All hands among the visitors passed the afternoon dully. Mr. Brewster, who had finally yielded to persuasion and decided not to venture out, though still deriding the restriction as the merest nonsense, was in a mood of restless silence, which his irrepressible daughter described to Fitzhugh Carroll as “the superior sulks.”
Carroll himself kept pretty much aloof. He had the air of a man who wrestles with a problem. Cluff fussed and fretted and privately cursed the country and all its concessions. Between calls and the telephone, Sherwen was kept constantly busy. But a few minutes before six, central, in the blandest Spanish, regretted to inform him that Puerto del Norte was cut off. When would service be resumed? Quien sabe? It was an order. Hasta manana. To-morrow, perhaps. Smoothing a furrow from his brow, the sight of which would have done nobody any good, he suggested that they all gather on the roof porch for a swizzle. The suggestion was hailed with enthusiasm.
Thus, when the Unspeakable Perk came hustling down the street some minutes earlier than the appointed time, he was hailed in Sherwen’s voice, and bidden to come directly up. No time, on this occasion, for Miss Polly to escape. She decided in one breath to ignore the man entirely; in the next to bow coldly and walk out; in the next to—He was there before the latest wavering decision could be formulated.
“Better all get inside,” he said a little breathlessly. “There may be trouble.”
Cluff brightened perceptibly.
“What kind of trouble?”
“Urgante is leading a mob up this way. They’re turning the corner now.”
“I’m going to wait and see them,” cried Miss Polly, with decision.
“Bend over, then, all of you,” ordered Sherwen. “The vines will cover you if you keep down.”

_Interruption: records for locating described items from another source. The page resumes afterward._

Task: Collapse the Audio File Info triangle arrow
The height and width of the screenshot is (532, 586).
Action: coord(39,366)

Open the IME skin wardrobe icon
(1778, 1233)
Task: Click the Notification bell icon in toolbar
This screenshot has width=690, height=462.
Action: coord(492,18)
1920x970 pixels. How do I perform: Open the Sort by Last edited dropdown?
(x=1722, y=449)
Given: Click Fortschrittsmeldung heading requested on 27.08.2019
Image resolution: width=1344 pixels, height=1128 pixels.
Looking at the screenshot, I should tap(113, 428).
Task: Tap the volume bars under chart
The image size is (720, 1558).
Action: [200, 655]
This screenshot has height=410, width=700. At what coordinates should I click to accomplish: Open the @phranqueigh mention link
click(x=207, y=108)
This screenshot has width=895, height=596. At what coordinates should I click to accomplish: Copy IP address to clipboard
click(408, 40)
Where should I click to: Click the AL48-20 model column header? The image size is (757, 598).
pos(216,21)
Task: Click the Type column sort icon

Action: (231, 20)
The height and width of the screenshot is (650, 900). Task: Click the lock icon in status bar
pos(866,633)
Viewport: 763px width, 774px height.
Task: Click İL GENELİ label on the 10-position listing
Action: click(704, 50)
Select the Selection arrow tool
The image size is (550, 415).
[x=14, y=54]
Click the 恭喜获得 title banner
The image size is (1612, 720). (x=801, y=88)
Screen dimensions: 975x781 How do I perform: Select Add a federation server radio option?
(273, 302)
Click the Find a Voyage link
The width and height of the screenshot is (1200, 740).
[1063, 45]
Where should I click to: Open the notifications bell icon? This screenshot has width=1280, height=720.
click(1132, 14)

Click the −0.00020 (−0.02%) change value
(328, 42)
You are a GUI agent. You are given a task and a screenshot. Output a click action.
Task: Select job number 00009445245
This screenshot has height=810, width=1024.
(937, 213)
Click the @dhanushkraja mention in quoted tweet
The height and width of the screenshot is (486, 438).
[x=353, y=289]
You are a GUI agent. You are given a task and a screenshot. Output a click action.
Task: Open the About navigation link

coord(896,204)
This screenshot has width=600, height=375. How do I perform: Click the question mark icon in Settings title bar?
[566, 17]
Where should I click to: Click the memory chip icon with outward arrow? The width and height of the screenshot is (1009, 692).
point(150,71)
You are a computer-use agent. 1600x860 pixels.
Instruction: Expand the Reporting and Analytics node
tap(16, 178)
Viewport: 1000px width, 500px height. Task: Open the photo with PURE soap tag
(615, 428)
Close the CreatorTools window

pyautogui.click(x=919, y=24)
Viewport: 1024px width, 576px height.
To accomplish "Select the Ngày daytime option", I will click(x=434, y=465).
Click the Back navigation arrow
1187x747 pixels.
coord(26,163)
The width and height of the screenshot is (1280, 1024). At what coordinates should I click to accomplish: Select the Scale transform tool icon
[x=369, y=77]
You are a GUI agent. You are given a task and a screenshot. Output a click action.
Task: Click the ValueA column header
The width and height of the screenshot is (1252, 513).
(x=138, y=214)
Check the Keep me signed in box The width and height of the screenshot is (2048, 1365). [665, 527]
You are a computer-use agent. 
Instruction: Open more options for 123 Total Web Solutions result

Around the corner, up the hill from where they were, streamed a rabble of boys, leaping and whooping, and after them a more compact crowd of men, shoeless, centering on a tall, broad, heavy-mustached fellow who bore on a short staff the Stars and Stripes.
“Where on earth did he get that?” cried Sherwen.
“Looted the Bazaar Americana,” replied Perkins.
“That’s Urgante,” growled Cluff; “that devil with the flag.”
“But he seems to be eulogizing it,” cried the girl.
The orator had set down his bright burden, wedging it in the iron guard railing of a tree, and was now apostrophizing it with extravagant bows and honeyed accents in which there was an undertone of hiss. For confirmation, Miss Polly turned to the others. The first face her eyes fell on was that of the ball-player. Every muscle in it was drawn, and from the tightened lips streamed such whispered curses as the girl never before had heard. Next him stood the hermit, solid and still, but with a queer spreading pallor under his tan. In front of them Sherwen was crouched, scowlingly alert. The expression of Mr. Brewster and Carroll, neither of whom understood Spanish, betokened watchful puzzlement.